| WHAT TO PRODUCE |
In the records that follow, find the line with "Envoyer la rétractation (32, 2177)"; from there, retype every line exactly through the line with "[Nous suivre sur TikTok] (109, 2401)", which also belongs to the answer.

| DATA FOR THE TASK |
-*-*-

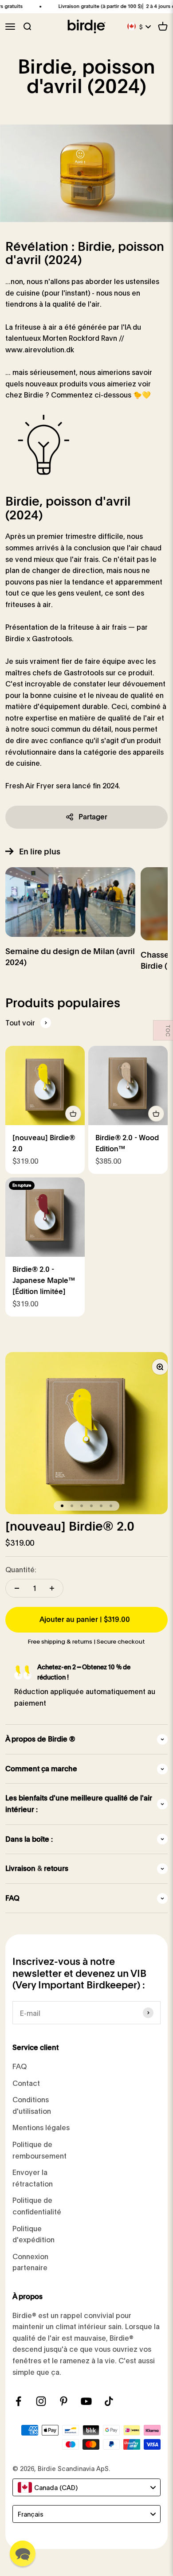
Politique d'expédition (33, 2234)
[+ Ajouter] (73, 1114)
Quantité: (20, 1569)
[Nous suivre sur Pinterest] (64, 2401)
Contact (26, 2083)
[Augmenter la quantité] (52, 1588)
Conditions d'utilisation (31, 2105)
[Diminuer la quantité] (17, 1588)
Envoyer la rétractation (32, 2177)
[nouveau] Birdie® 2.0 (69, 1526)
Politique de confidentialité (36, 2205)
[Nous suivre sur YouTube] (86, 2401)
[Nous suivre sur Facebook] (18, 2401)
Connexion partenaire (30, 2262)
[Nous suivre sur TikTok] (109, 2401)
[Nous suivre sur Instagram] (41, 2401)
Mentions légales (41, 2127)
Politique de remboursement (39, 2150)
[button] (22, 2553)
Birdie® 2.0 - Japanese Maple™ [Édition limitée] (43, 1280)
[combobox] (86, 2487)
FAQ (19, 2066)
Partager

-*-*-

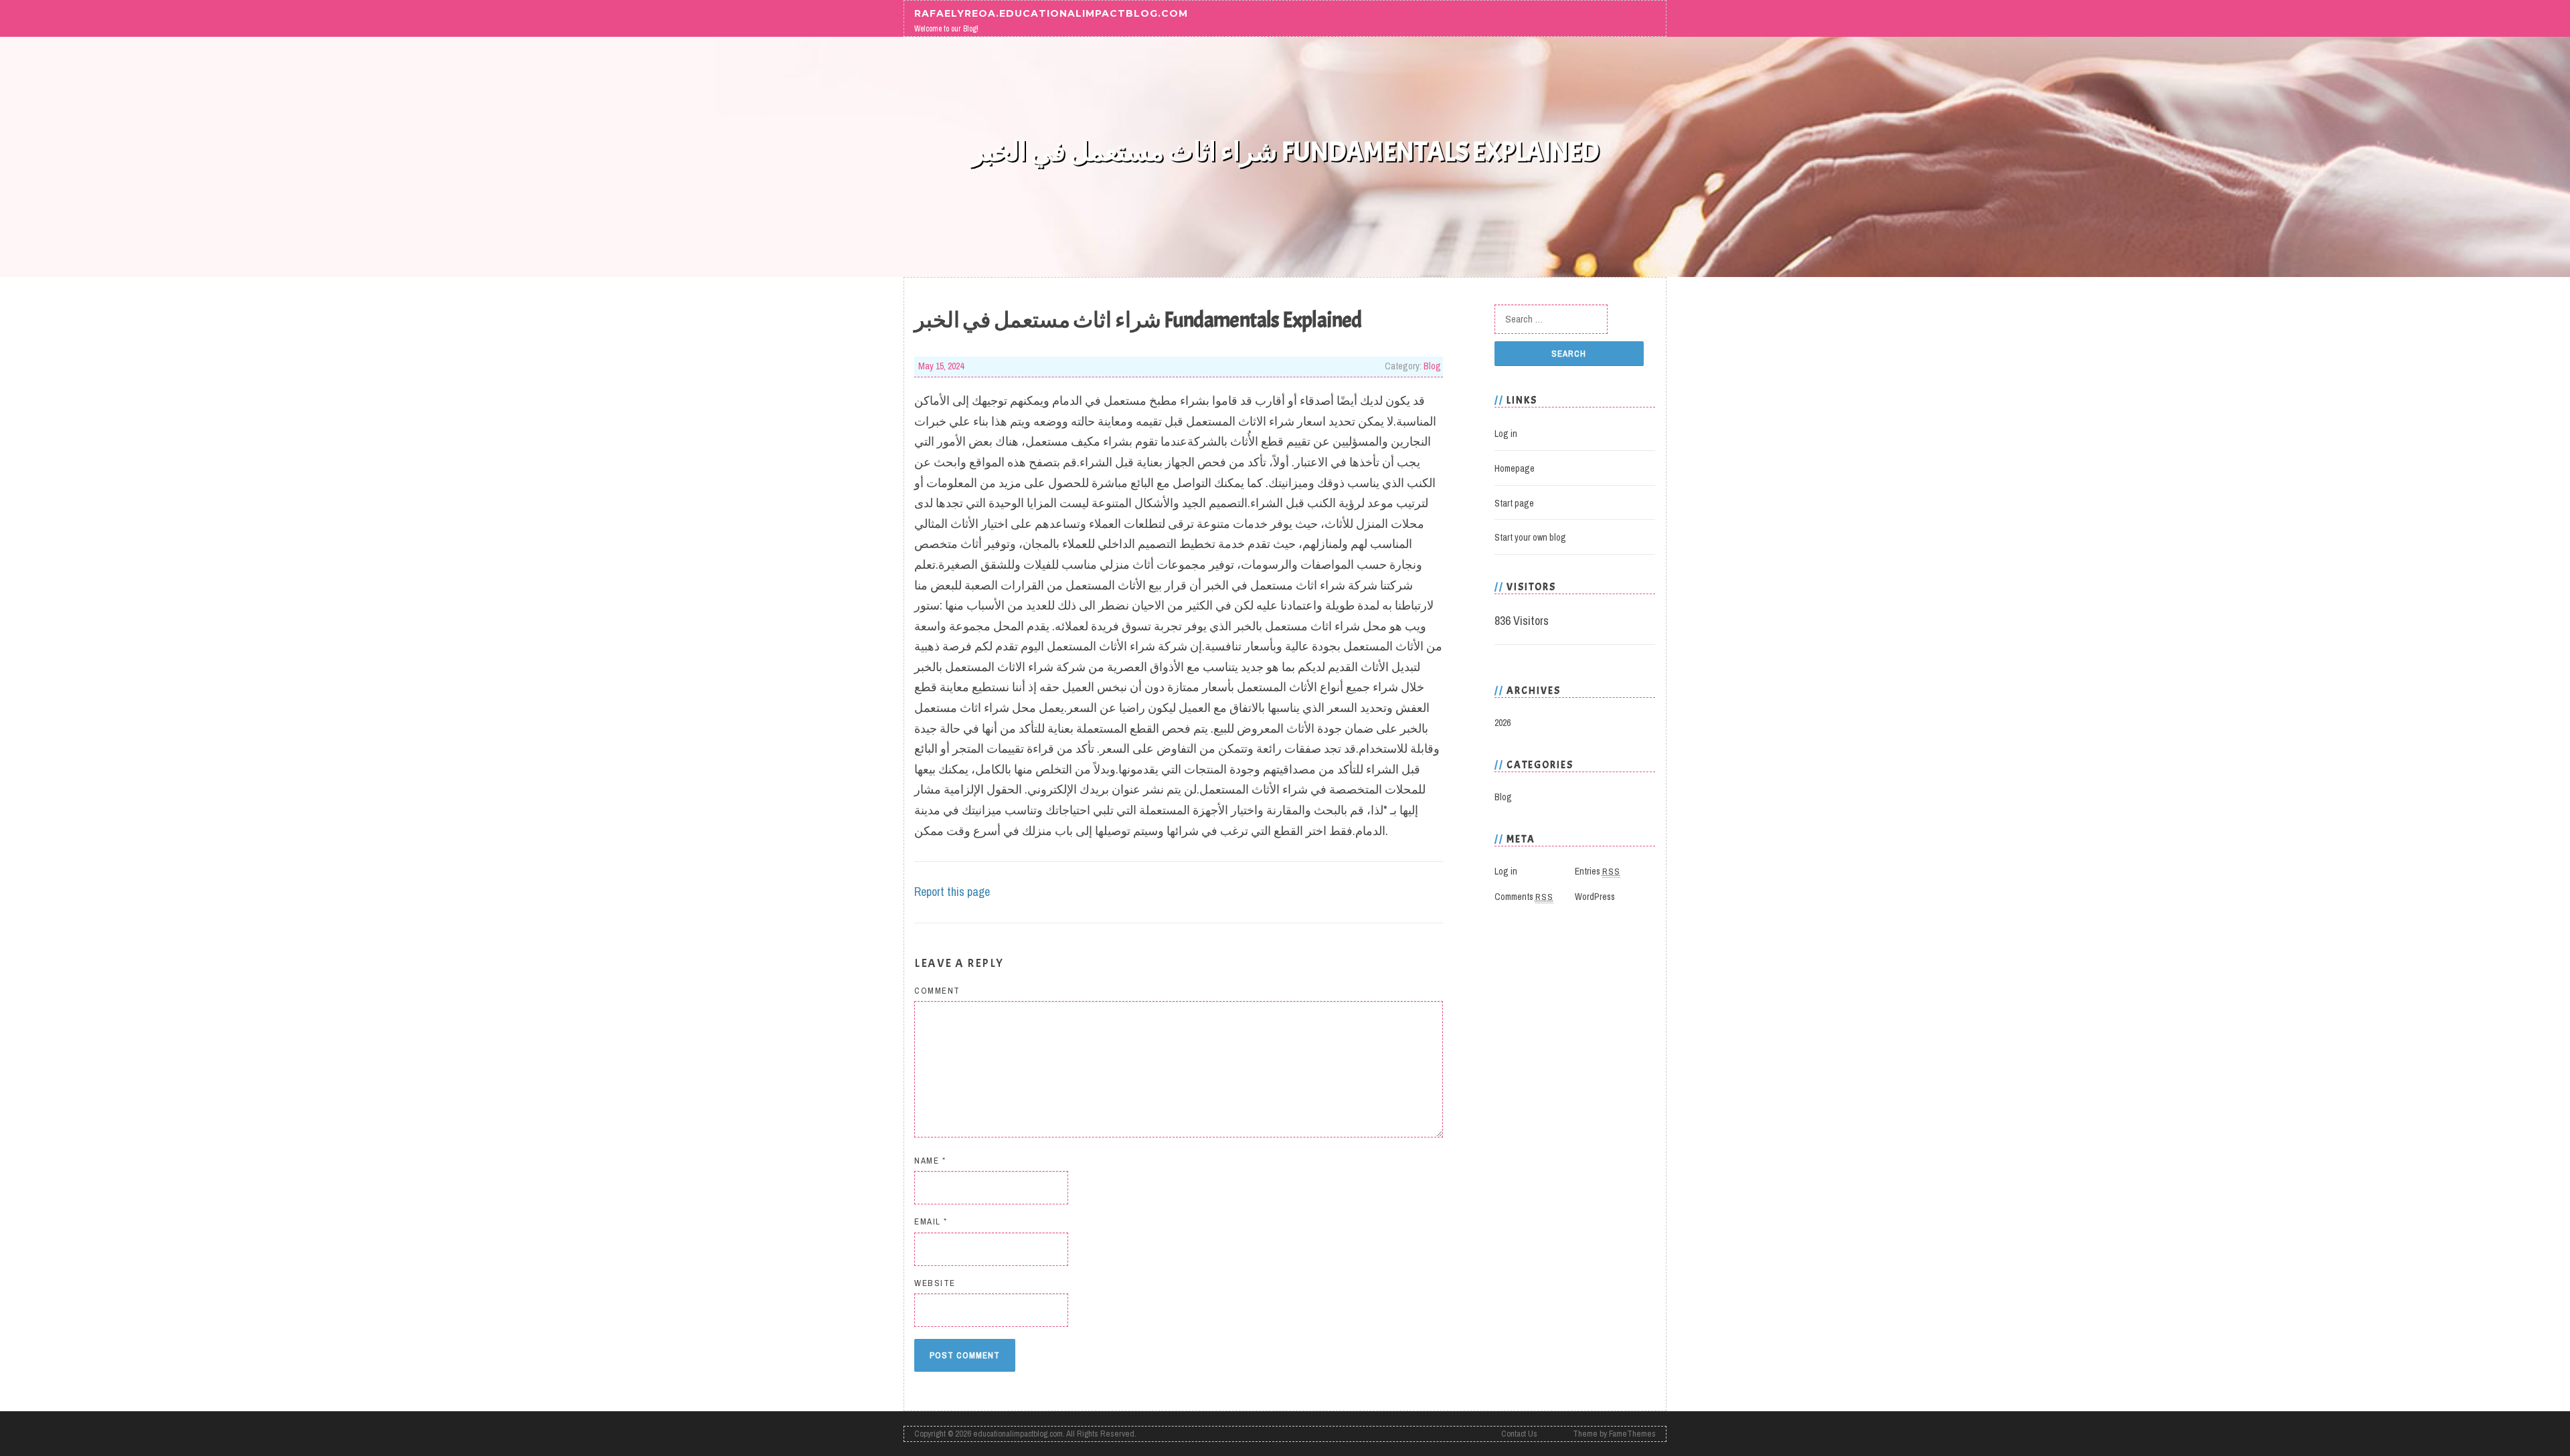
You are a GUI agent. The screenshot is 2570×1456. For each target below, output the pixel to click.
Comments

-*-*-

| RESPONSE TO THIS TASK |
Envoyer la rétractation (32, 2177)
[nouveau] Birdie® 2.0 (69, 1526)
Politique de confidentialité (36, 2205)
[Nous suivre sur YouTube] (86, 2401)
[Nous suivre sur Facebook] (18, 2401)
Connexion partenaire (30, 2262)
[Nous suivre sur TikTok] (109, 2401)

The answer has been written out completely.